Durante los años siguientes, comenzó a destacarse paulatinamente y llegó a obtener algunos títulos de la categoría Challenger. En marzo de 2023, todavía jugaba Futures, e incluso acumulaba allí derrotas; y aún no había dado el salto a los torneos ATP. Pero fue en febrero de este año cuando todo cambió: 13 días después de su primer partido en el circuito, venció al vigente campeón en Río de Janeiro, Cameron Norrie, y alcanzó la que obviamente fue su primera final. Desde ese momento, el mundo del tenis comenzó a escuchar con mayor frecuencia su nombre. Esta semana, en Marrakech, dio otro golpe: venció a Wawrinka en tres sets, luego a Aleksandar Vukic, y está en una nueva semifinal. “Es uno de mis ídolos. Cualquier persona como yo, que haya nacido en 2000, 2001, es muy difícil que no haya idolatrado su figura. Los grandes partidos que hizo en su carrera, uno sueña con jugar así. Fue hermoso, disfruté mucho jugar con una leyenda. Jamás lo hubiera imaginado de chico, pero ya estoy acá”, declaró tras su victoria sobre el suizo, como si él tampoco pudiese asimilar lo meteórico de su crecimiento.

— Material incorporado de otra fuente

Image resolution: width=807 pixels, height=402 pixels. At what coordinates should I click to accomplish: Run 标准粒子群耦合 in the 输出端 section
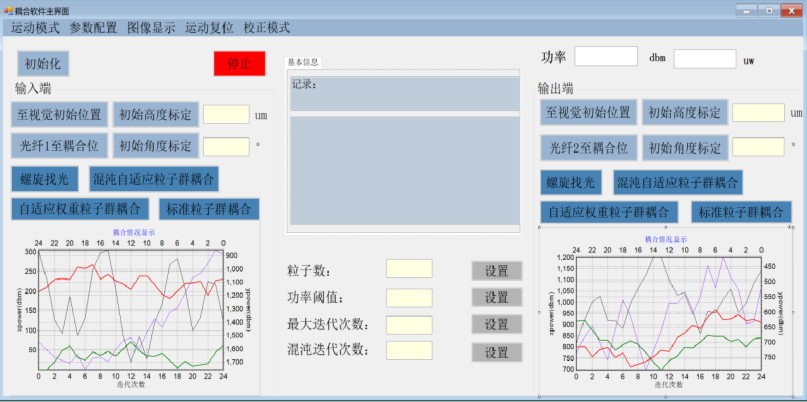click(739, 212)
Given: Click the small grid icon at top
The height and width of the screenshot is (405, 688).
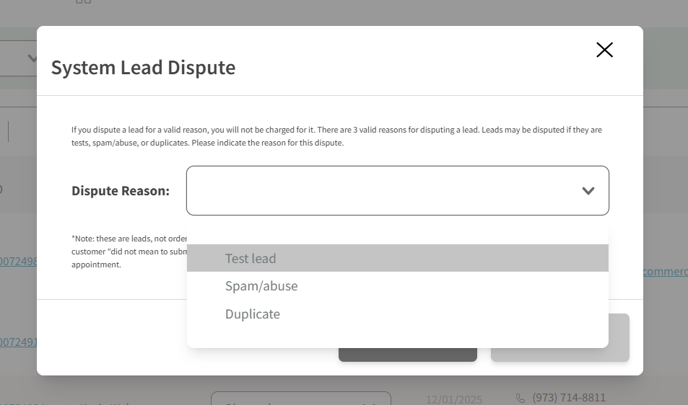Looking at the screenshot, I should (x=84, y=2).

Mariano Navone está a dos partidos de su primer título ATP y sus buenos resultados lo dejan al filo del Top 50 del ranking (hoy es 60º). Enfrentará a un complejísimo rival como Matteo Berrettini; pero él, más que nadie, sabe que en el último tiempo vivió más de un milagro. Recordará aquellos mails en busca de sponsor, o lo curioso de su primer regalo; pensará en la vez que casi deja el tenis, o en todo lo que vivió en Río. E intentará demostrarle al circuito que este solo es el prefacio de su historia.